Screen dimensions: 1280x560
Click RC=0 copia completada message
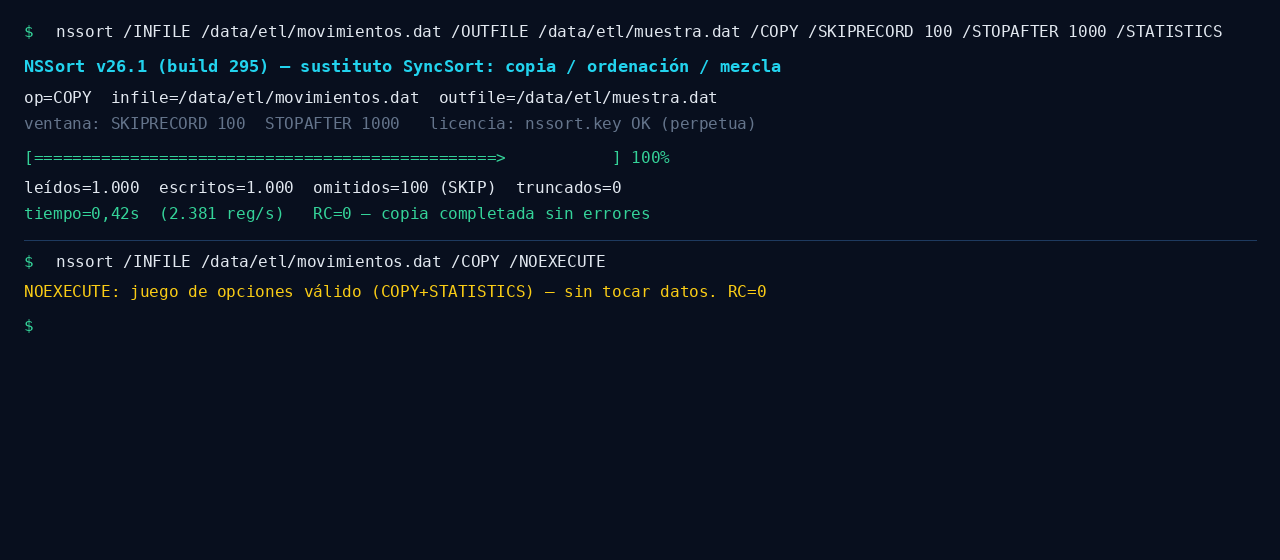point(482,214)
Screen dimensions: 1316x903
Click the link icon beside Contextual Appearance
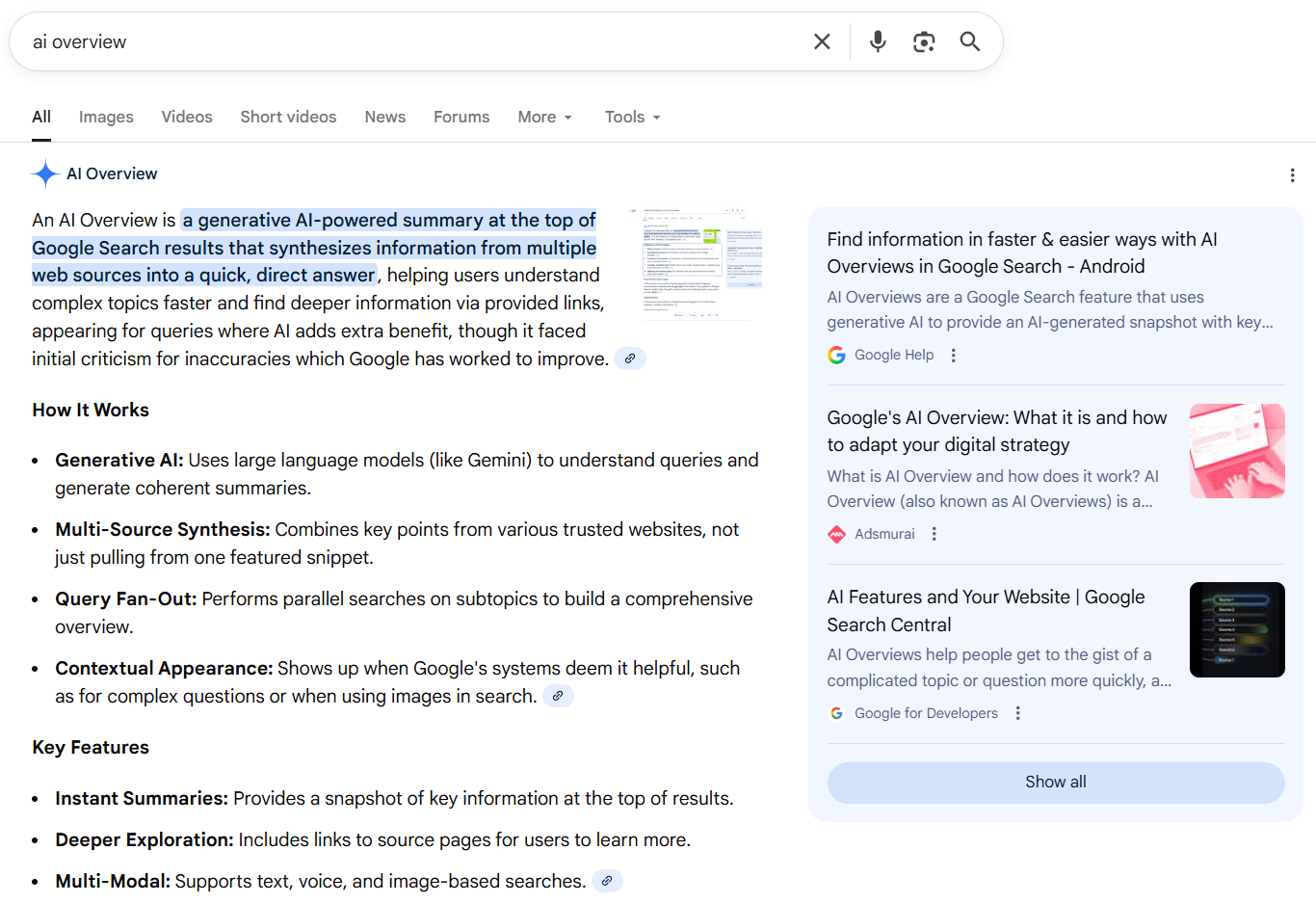[x=558, y=695]
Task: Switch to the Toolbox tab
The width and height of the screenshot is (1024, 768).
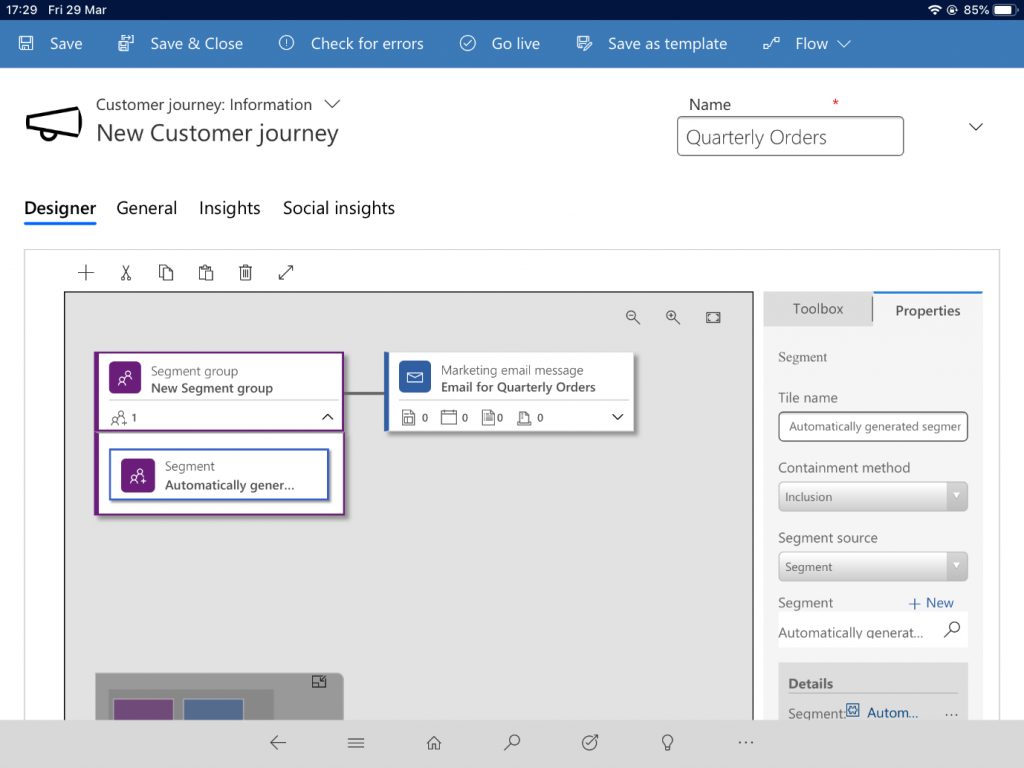Action: [818, 309]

+ + +

• [WORK INSTRUCTION] If a line in the records above has the word "dimensions", copy it.

• [RESPONSE AREA]
Screen dimensions: 1280x560
Screen dimensions: 1316x903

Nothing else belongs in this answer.